London Calling
- Coronation of Queen Elizabeth II issue
- Categories: Listings magazine
- Frequency: Monthly
- Final issue: December 2004
- Company: BBC World Service
- Country: United Kingdom
- Based in: London
- Language: English
- OCLC: 4652734

= London Calling (magazine) =

London Calling (later renamed BBC Worldwide, then BBC On Air) is a former monthly magazine that contained programme listings for the BBC World Service shortwave radio broadcasting service.

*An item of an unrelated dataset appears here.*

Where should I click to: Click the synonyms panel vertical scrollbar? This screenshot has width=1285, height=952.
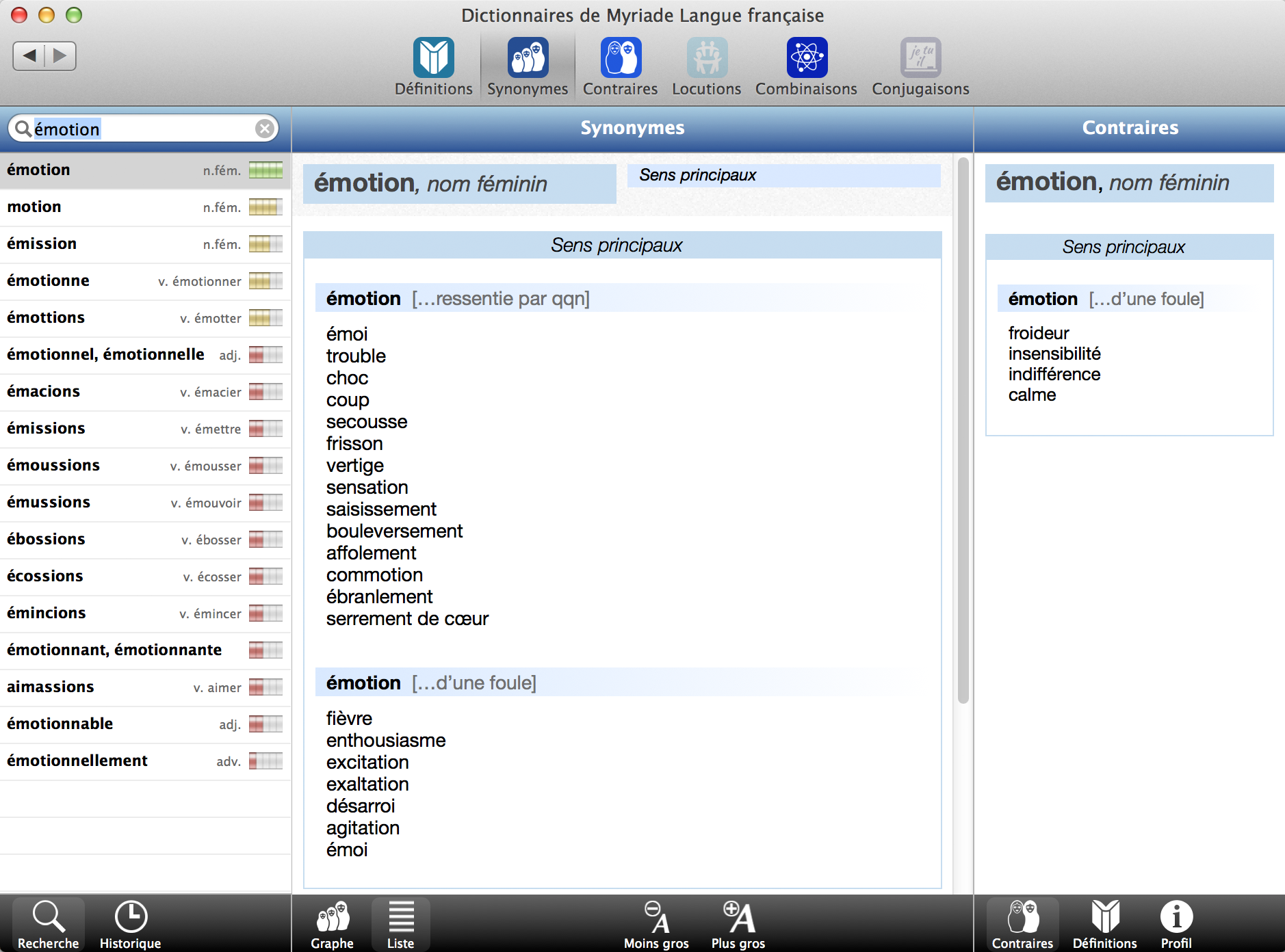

Originally called the Empire Programme Pamphlet (for what was then known as the BBC Empire Service) and then BBC Empire Broadcasting, the title was changed to London Calling in mid-1939 when the magazine expanded from 12 pages to 16. The title alludes to the BBC World Service's station identification: "This is London calling ...", which was used during World War II, often in broadcasts to occupied countries.

==Background==
In November 1993, the magazine was replaced with a 100-page colour magazine (up until then, the magazine was printed in two colours except for the front and back covers) and started including more and deeper stories, and renamed BBC Worldwide (from April to November 1995, there was a North American edition, subtitled BBC Worldwide North America, presumably so the magazine could be sent to North American subscribers and appear on shelves in North American stores without the cost of having to send the issues air mail from the UK each month). However, rising costs, which forced the BBC to reduce the size of the paper it used at one point, caused the magazine to change back to a mainly-listings format, and the title was changed to BBC On Air (later stylised BBC on|air), although the longer stories would make their way back into the magazine over the years.

The last edition of BBC On Air was that of December 2004. In a letter sent to subscribers the managing director of the magazine cited as reason for the discontinuation "that many of our listeners are getting programme information on line and that it is no longer cost-effective to produce the printed edition of the magazine."